In Decatur, Alabama, The Decatur Daily reports:
  • Former Hartselle legal secretary Tami Hinkle gasped and turned to her family when a judge announced [last week] the sentences totaling 137 years in prison he had just handed out would be served consecutively.

    “Oh, my God, he just gave me life,” Hinkle said in Morgan County Circuit Court. She had pleaded guilty to 20 counts of theft. Hinkle, 49, began crying uncontrollably, and her family and supporters gasped and sobbed when Marshall County Circuit Judge Tim Riley, who handled the case, announced the consecutive sentences.

    Prosecutors argued Hinkle stole nearly $600,000 from clients of the Long and Long law firm from when she was hired in April 2008 until her arrest in February 2014. The defense contended the thefts totaled about $350,000.
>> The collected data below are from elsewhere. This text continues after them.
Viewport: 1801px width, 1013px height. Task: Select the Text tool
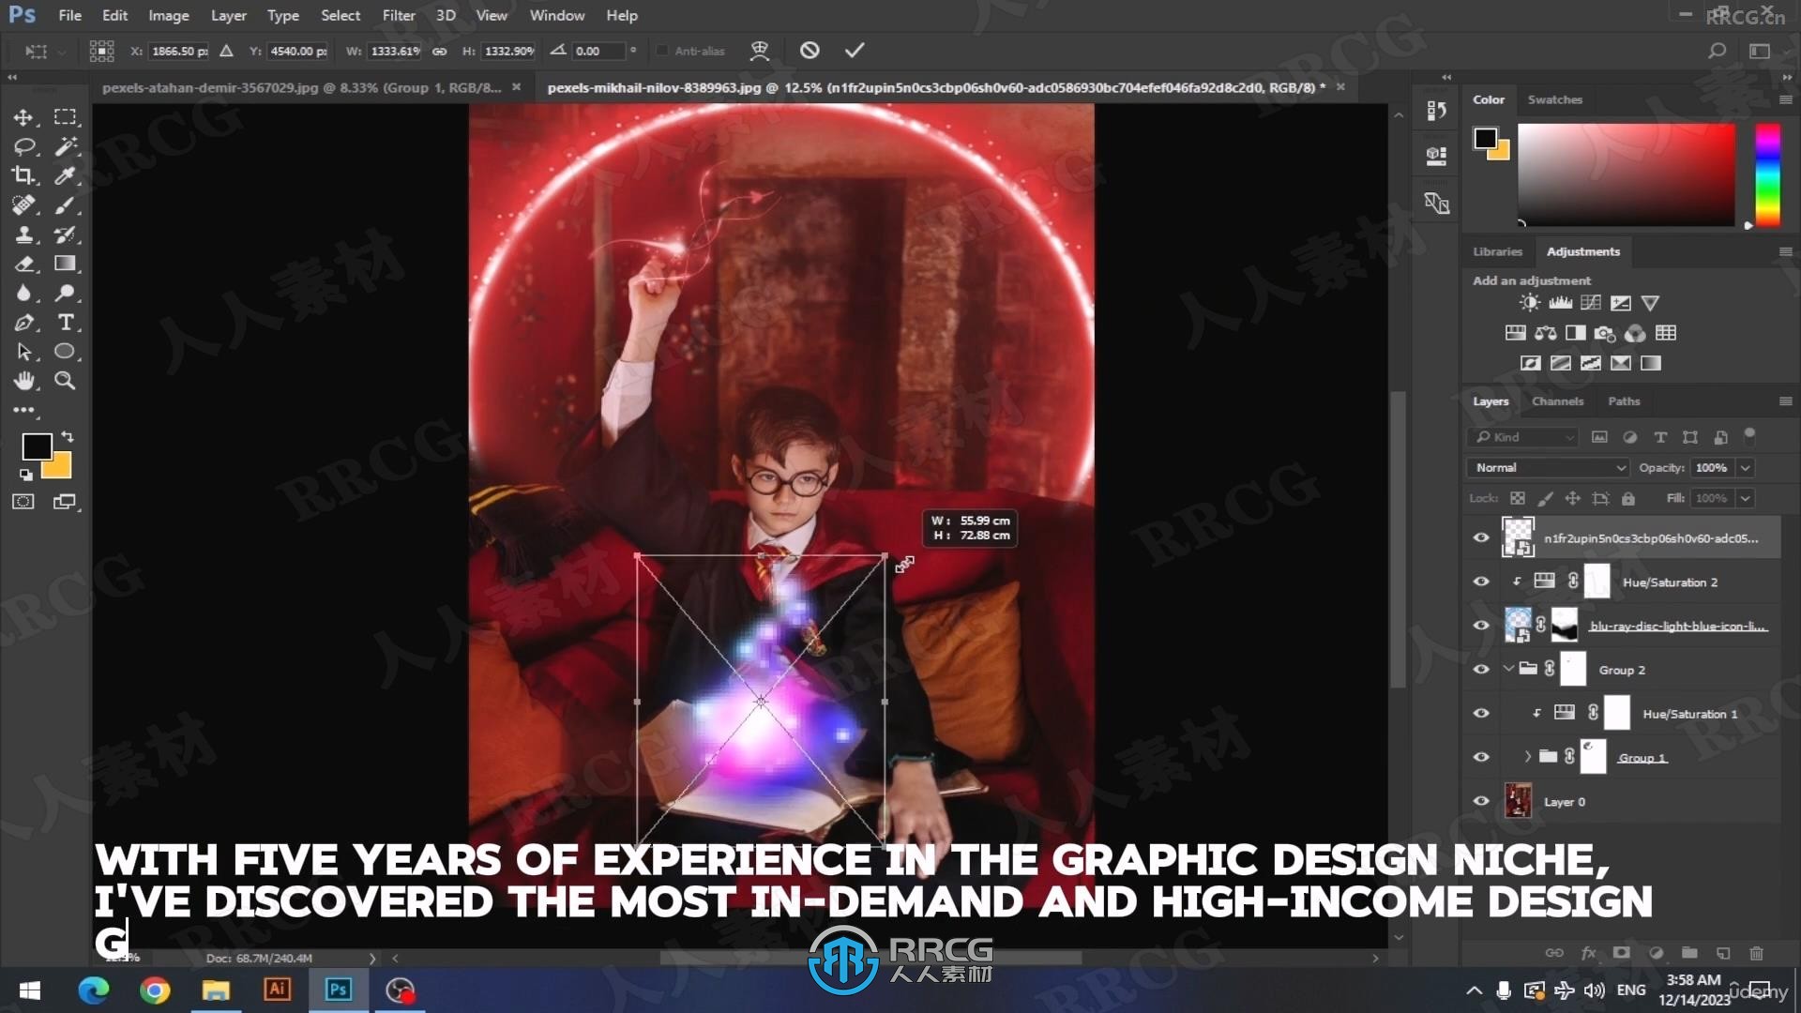66,322
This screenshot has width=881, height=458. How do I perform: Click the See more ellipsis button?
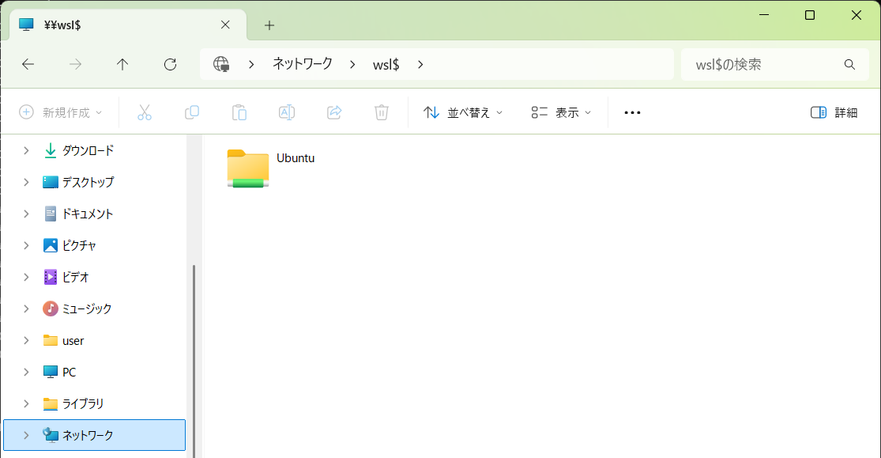tap(632, 113)

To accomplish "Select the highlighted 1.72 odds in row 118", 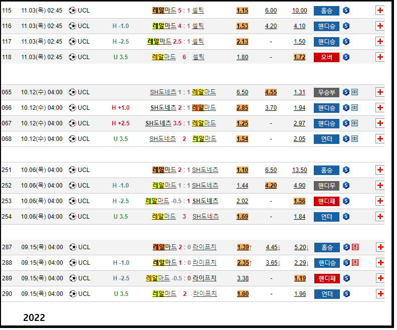I will tap(300, 57).
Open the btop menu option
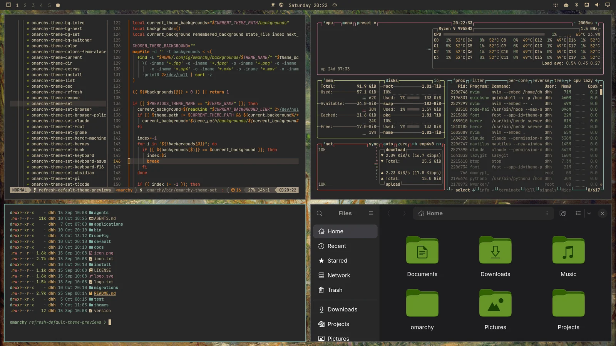Image resolution: width=616 pixels, height=346 pixels. 347,23
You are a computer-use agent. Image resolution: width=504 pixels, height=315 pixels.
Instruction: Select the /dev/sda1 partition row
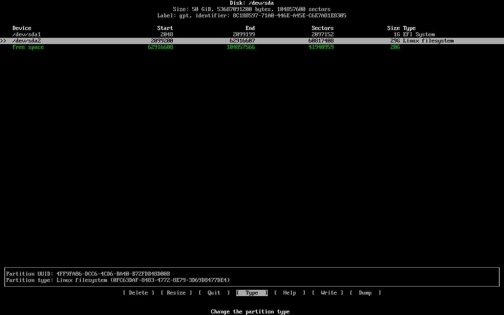[x=26, y=34]
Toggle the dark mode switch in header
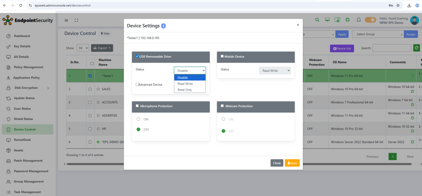This screenshot has height=196, width=422. coord(370,20)
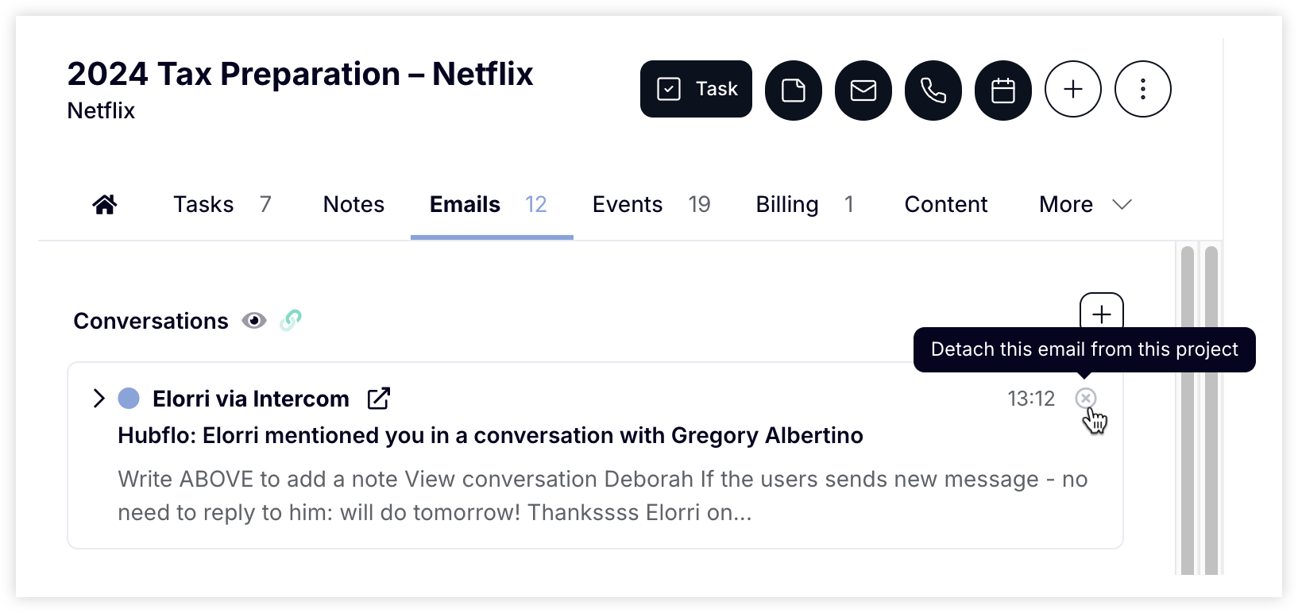This screenshot has height=613, width=1298.
Task: Click the Task button with checkbox icon
Action: pyautogui.click(x=696, y=89)
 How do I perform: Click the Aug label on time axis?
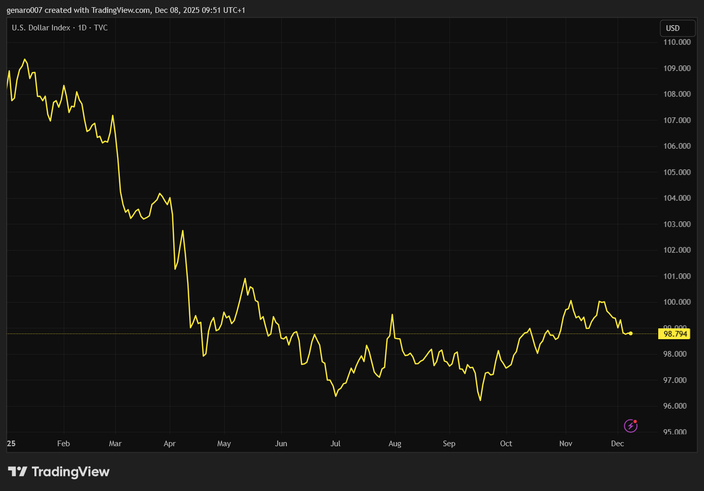point(394,443)
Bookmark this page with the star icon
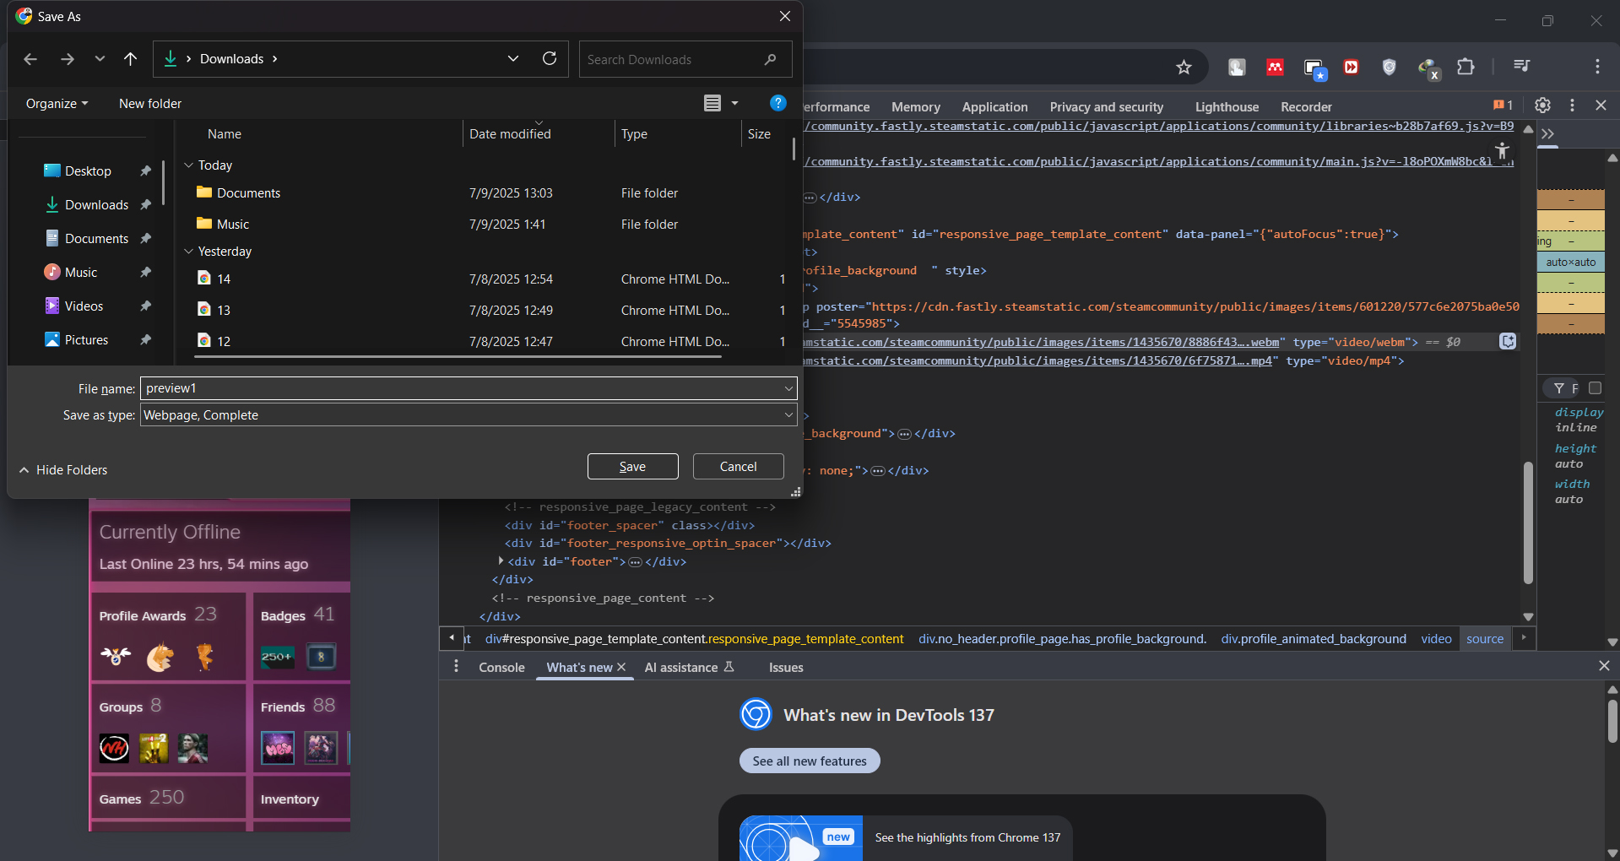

    Hinkle will be eligible for parole in 10 years, according to the Alabama Board of Pardons and Paroles website. The board said a person is eligible for parole after serving the lesser of 10 years or one-third of the sentence. Hinkle pleaded guilty to 17 counts of first-degree theft, which is a Class B felony, and three counts of second-degree theft, a Class C felony.

    Riley, who heard the case because all of the Morgan County judges recused themselves, also ordered Hinkle to pay $350,000 in restitution. He gave her credit for 23 months she has served in prison after her probation was revoked on a 2009 conviction of stealing money from a lawyer she worked for in Madison.

    Assistant Morgan County District Attorney Jerry Knight asked Riley to sentence Hinkle to life in prison. “It’s probably heavier than life,” Knight said of the sentences handed down by Riley after an all-day hearing.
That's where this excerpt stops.